Is it really valid? Some older answers on SO categorically state that dereferencing standard end() iterators is always undefined. But it does not appear to be so clear-cut in post-C++11 versions of the language. The standard says that the library implementation "never assumes" end-iterators to be dereferenceable, which means that they are not unconditionally non-dereferenceable anymore.

P.S. I have already seen this discussion Lvalues which do not designate objects in C++14, but it seems to be focused specifically on the validity of reference initialization, which I don't want to bring here.

Community
  • 1
  • 1
AnT stands with Russia
  • 312,472
  • 42
  • 525
  • 765

2 Answers2

1

To the best of my understanding you are dereferencing it in the &v[42] (or &a[42]) expression and it is undefined.

Basing on N4140:

[expr.unary.op]/1

The unary * operator performs indirection : the expression to which it is applied shall be a pointer to an object type, or a pointer to a function type and the result is an lvalue referring to the object or function to which the expression points.

I don't think the non-element past the last element of an array is considered an object.

krzaq
  • 16,240
  • 4
  • 46
  • 61
  • 2
    Well, the crux of the matter is the implicit dereference hidden inside the `[]`. Is it legal or not? I removed pointers `p` from my question to avoid confusion. – AnT stands with Russia Oct 04 '16 at 20:02
  • 2
    I'm dereferencing in `&a[42]` as well, since it is `&*(a + 42)`, but AFAIK the usual consensus is that it is OK as long as I don't apply lvalue-to-rvalue conversion to the result of that dereference. Note that C spec has wording that specifically allows this `&*` combination to annihilate. But C++ does not follow that approach. – AnT stands with Russia Oct 04 '16 at 20:13
  • Would you perform lvalue-to-rvalue in `a[42] = 0;`? I don't think so, but it's certainly UB. – krzaq Oct 04 '16 at 20:18
  • OK, replace "lvalue-to-rvalue" with "accessing the object". Also, "modifiable lvalue" requirement of `=` operator can be used to outlaw `a[42]` on the LHS of assignment without interfering with the validity of `&a[42]`. – AnT stands with Russia Oct 04 '16 at 20:23
  • The extra mention of "an lvalue referring to the object" as the result of unary `*` is interesting. However, this appears to be a part of the *output* specification of the unary `*`. I.e. if I satisfy the pre-conditions, then `*` will somehow *guarantee* me "lvalue referring to the object" as output (I don't care how). – AnT stands with Russia Oct 04 '16 at 21:14
  • I agree that imaginary element past-the-end should not be considered an object. But this only raises the questions to the authors of the above wording: what on Earth were they trying to say by this? What happens if I apply unary `*` to the past-the-end pointer (which seems to satisfy the pre-conditions)? How are they going to come up with "an lvalue referring to the object"? – AnT stands with Russia Oct 04 '16 at 21:14
  • For that question I have no answer. I wish it was explicitly and plainly said one way or the other. – krzaq Oct 04 '16 at 21:17
  • BTW, note that DR#315 (http://open-std.org/jtc1/sc22/wg21/docs/cwg_closed.html#315) nonchalantly states that dereferencing a null pointer is OK as long as there's no lvalue-to-rvalue conversion... – AnT stands with Russia Oct 06 '16 at 03:05
  • It is interesting. While not normative, this authority certainly appeals to me. But let's invert the logic. Say it is perfectly fine to dereference past-the-end pointer (or a null pointer). According to the standardese above, the result is a (valid?) lvalue referring to an object. That's baffling to me. – krzaq Oct 06 '16 at 03:10
0

My best guess:

Except where it has been declared for a class (13.5.5), the subscript operator [] is interpreted in such a way that E1[E2] is identical to *((E1)+(E2)).

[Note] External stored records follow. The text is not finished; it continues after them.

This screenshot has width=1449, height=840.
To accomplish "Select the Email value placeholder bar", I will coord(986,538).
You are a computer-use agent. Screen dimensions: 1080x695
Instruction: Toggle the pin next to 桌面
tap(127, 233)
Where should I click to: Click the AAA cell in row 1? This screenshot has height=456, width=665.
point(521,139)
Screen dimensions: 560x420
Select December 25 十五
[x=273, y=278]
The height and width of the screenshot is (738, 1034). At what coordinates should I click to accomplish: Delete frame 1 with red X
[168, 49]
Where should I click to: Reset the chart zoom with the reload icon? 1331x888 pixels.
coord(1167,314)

a[42] is equal to a *(a + 42)

[§ 5.7 Additive operators]

When an expression that has integral type is added to or subtracted from a pointer, the result has the type of the pointer operand. ...

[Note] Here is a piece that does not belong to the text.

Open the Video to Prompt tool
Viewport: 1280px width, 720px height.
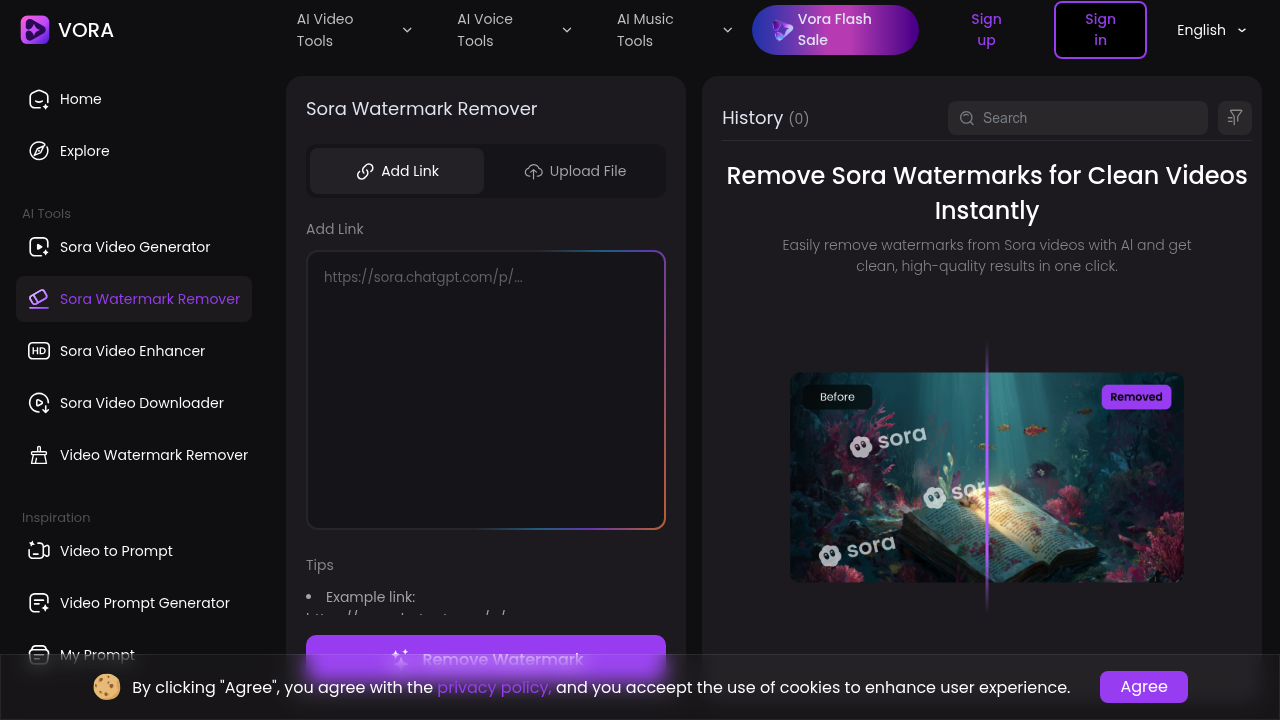[115, 551]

... If both the pointer operand and the result point to elements of the same array object, or one past the last element of the array object, the evaluation shall not produce an overflow; otherwise, the behavior is undefined.

So a + 42 seems to return a valid T* pointer, which would dereference into a T (per [expr.unary.op])

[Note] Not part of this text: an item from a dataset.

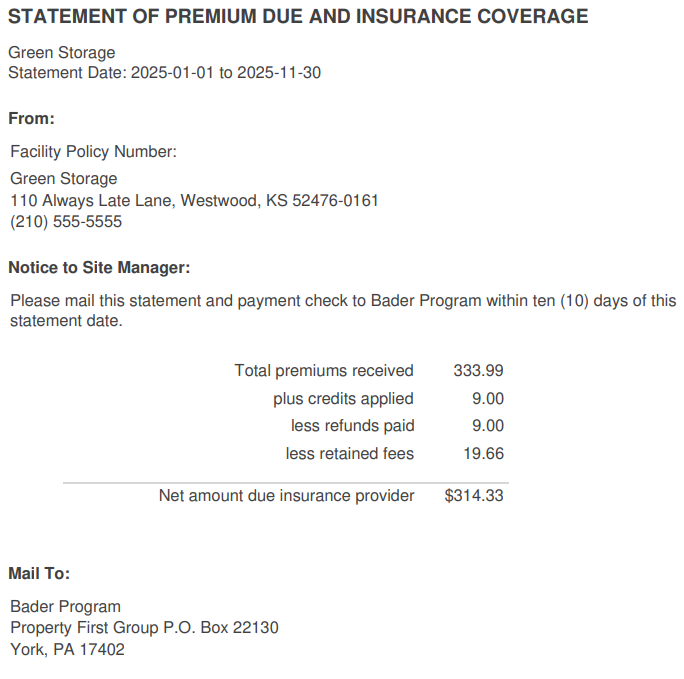Click the statement title heading

tap(298, 17)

If the type of the expression is “pointer to T,” the type of the result is “T.”

There is also the following note:

[§ 3.9.2 Compound types]

Note: For instance, the address one past the end of an array (5.7) would be considered to point to an unrelated object of the array’s element type that might be located at that address.

It seems like it is valid. I still think assigning to it would be undefined behavior (due to the note, that it is an unrelated object), but getting the address appears to be defined.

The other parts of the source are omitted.